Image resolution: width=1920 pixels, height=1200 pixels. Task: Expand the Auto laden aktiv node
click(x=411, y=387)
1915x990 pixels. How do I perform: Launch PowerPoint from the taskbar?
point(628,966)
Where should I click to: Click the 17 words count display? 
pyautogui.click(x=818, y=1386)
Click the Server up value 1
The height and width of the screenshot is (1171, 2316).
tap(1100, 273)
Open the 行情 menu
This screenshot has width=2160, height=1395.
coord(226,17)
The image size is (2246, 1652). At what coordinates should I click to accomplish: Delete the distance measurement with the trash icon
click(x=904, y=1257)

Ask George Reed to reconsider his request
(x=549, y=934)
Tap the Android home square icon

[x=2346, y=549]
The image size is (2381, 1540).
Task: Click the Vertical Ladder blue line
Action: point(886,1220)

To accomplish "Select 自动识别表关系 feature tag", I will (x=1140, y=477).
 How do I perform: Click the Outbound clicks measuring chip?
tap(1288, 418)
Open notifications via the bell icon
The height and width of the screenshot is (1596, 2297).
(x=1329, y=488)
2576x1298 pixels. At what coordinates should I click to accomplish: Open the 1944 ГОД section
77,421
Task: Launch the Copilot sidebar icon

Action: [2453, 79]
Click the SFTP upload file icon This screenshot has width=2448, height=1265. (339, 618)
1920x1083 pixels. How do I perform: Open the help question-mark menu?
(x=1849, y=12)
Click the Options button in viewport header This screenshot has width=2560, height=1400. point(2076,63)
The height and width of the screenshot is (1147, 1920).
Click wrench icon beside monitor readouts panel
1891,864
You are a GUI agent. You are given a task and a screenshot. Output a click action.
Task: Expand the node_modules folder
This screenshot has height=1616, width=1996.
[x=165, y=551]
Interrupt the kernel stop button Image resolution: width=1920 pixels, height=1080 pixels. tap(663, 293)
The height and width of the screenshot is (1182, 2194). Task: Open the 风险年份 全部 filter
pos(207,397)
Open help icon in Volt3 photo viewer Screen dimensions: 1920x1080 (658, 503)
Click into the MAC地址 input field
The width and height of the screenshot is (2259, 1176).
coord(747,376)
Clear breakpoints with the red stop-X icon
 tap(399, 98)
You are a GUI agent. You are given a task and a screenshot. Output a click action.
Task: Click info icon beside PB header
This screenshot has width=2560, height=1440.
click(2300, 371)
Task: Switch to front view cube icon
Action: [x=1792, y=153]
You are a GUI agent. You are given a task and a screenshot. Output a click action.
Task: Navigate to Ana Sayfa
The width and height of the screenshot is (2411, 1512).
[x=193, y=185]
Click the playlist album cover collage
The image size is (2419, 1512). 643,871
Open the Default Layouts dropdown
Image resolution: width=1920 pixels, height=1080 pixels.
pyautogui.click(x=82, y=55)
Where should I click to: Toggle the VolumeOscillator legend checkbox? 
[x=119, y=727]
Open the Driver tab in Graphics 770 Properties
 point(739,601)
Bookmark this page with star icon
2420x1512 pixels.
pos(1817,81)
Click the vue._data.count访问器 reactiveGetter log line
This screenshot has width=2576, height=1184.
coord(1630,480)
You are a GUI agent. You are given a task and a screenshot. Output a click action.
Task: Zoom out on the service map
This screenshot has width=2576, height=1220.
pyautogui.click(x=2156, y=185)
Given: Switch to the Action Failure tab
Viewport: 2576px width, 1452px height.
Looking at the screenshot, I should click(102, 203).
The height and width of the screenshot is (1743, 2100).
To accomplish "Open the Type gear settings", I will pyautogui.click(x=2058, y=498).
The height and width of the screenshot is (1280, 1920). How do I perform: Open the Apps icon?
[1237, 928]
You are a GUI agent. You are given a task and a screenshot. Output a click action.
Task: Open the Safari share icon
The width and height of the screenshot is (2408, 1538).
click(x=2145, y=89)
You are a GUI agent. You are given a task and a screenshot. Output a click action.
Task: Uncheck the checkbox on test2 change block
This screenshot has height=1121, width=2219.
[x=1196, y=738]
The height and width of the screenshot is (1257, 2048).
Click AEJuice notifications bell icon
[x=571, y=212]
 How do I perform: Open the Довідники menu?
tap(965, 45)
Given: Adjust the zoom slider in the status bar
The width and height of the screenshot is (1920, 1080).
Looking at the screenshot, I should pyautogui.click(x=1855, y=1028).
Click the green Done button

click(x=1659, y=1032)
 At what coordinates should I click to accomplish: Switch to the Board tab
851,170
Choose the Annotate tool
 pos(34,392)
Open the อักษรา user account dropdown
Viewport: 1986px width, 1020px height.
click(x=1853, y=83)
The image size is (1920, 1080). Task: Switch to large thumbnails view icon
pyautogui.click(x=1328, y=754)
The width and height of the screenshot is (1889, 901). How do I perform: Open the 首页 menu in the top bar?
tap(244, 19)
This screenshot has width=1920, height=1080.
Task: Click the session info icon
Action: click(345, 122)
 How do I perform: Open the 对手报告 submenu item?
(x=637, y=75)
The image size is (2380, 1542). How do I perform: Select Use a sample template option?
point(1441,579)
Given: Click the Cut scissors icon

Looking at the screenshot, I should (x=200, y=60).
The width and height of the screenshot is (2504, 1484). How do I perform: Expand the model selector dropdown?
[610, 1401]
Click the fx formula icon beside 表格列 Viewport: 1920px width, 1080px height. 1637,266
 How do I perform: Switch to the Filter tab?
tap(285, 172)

════════

> _Work item_
Having read the entries above, restate them all word for word.

> _Written solution_
Image resolution: width=1920 pixels, height=1200 pixels. Task: Expand the Auto laden aktiv node
click(x=411, y=387)
1915x990 pixels. How do I perform: Launch PowerPoint from the taskbar?
point(628,966)
Where should I click to: Click the 17 words count display? 
pyautogui.click(x=818, y=1386)
Click the Server up value 1
The height and width of the screenshot is (1171, 2316).
tap(1100, 273)
Open the 行情 menu
This screenshot has width=2160, height=1395.
coord(226,17)
The image size is (2246, 1652). At what coordinates should I click to accomplish: Delete the distance measurement with the trash icon
click(x=904, y=1257)

Ask George Reed to reconsider his request
(x=549, y=934)
Tap the Android home square icon

[x=2346, y=549]
The image size is (2381, 1540).
Task: Click the Vertical Ladder blue line
Action: point(886,1220)

To accomplish "Select 自动识别表关系 feature tag", I will (x=1140, y=477).
 How do I perform: Click the Outbound clicks measuring chip?
tap(1288, 418)
Open notifications via the bell icon
The height and width of the screenshot is (1596, 2297).
(x=1329, y=488)
2576x1298 pixels. At what coordinates should I click to accomplish: Open the 1944 ГОД section
77,421
Task: Launch the Copilot sidebar icon

Action: [2453, 79]
Click the SFTP upload file icon This screenshot has width=2448, height=1265. (339, 618)
1920x1083 pixels. How do I perform: Open the help question-mark menu?
(x=1849, y=12)
Click the Options button in viewport header This screenshot has width=2560, height=1400. point(2076,63)
The height and width of the screenshot is (1147, 1920).
Click wrench icon beside monitor readouts panel
1891,864
You are a GUI agent. You are given a task and a screenshot. Output a click action.
Task: Expand the node_modules folder
This screenshot has height=1616, width=1996.
[x=165, y=551]
Interrupt the kernel stop button Image resolution: width=1920 pixels, height=1080 pixels. tap(663, 293)
The height and width of the screenshot is (1182, 2194). Task: Open the 风险年份 全部 filter
pos(207,397)
Open help icon in Volt3 photo viewer Screen dimensions: 1920x1080 (658, 503)
Click into the MAC地址 input field
The width and height of the screenshot is (2259, 1176).
coord(747,376)
Clear breakpoints with the red stop-X icon
 tap(399, 98)
You are a GUI agent. You are given a task and a screenshot. Output a click action.
Task: Click info icon beside PB header
This screenshot has width=2560, height=1440.
click(2300, 371)
Task: Switch to front view cube icon
Action: [x=1792, y=153]
You are a GUI agent. You are given a task and a screenshot. Output a click action.
Task: Navigate to Ana Sayfa
The width and height of the screenshot is (2411, 1512).
[x=193, y=185]
Click the playlist album cover collage
The image size is (2419, 1512). 643,871
Open the Default Layouts dropdown
Image resolution: width=1920 pixels, height=1080 pixels.
pyautogui.click(x=82, y=55)
Where should I click to: Toggle the VolumeOscillator legend checkbox? 
[x=119, y=727]
Open the Driver tab in Graphics 770 Properties
 point(739,601)
Bookmark this page with star icon
2420x1512 pixels.
pos(1817,81)
Click the vue._data.count访问器 reactiveGetter log line
This screenshot has width=2576, height=1184.
coord(1630,480)
You are a GUI agent. You are given a task and a screenshot. Output a click action.
Task: Zoom out on the service map
This screenshot has width=2576, height=1220.
pyautogui.click(x=2156, y=185)
Given: Switch to the Action Failure tab
Viewport: 2576px width, 1452px height.
Looking at the screenshot, I should click(102, 203).
The height and width of the screenshot is (1743, 2100).
To accomplish "Open the Type gear settings", I will pyautogui.click(x=2058, y=498).
The height and width of the screenshot is (1280, 1920). How do I perform: Open the Apps icon?
[1237, 928]
You are a GUI agent. You are given a task and a screenshot. Output a click action.
Task: Open the Safari share icon
The width and height of the screenshot is (2408, 1538).
click(x=2145, y=89)
You are a GUI agent. You are given a task and a screenshot. Output a click action.
Task: Uncheck the checkbox on test2 change block
This screenshot has height=1121, width=2219.
[x=1196, y=738]
The height and width of the screenshot is (1257, 2048).
Click AEJuice notifications bell icon
[x=571, y=212]
 How do I perform: Open the Довідники menu?
tap(965, 45)
Given: Adjust the zoom slider in the status bar
The width and height of the screenshot is (1920, 1080).
Looking at the screenshot, I should pyautogui.click(x=1855, y=1028).
Click the green Done button

click(x=1659, y=1032)
 At what coordinates should I click to accomplish: Switch to the Board tab
851,170
Choose the Annotate tool
 pos(34,392)
Open the อักษรา user account dropdown
Viewport: 1986px width, 1020px height.
click(x=1853, y=83)
The image size is (1920, 1080). Task: Switch to large thumbnails view icon
pyautogui.click(x=1328, y=754)
The width and height of the screenshot is (1889, 901). How do I perform: Open the 首页 menu in the top bar?
tap(244, 19)
This screenshot has width=1920, height=1080.
Task: Click the session info icon
Action: click(345, 122)
 How do I perform: Open the 对手报告 submenu item?
(x=637, y=75)
The image size is (2380, 1542). How do I perform: Select Use a sample template option?
point(1441,579)
Given: Click the Cut scissors icon

Looking at the screenshot, I should (x=200, y=60).
The width and height of the screenshot is (2504, 1484). How do I perform: Expand the model selector dropdown?
[610, 1401]
Click the fx formula icon beside 表格列 Viewport: 1920px width, 1080px height. 1637,266
 How do I perform: Switch to the Filter tab?
tap(285, 172)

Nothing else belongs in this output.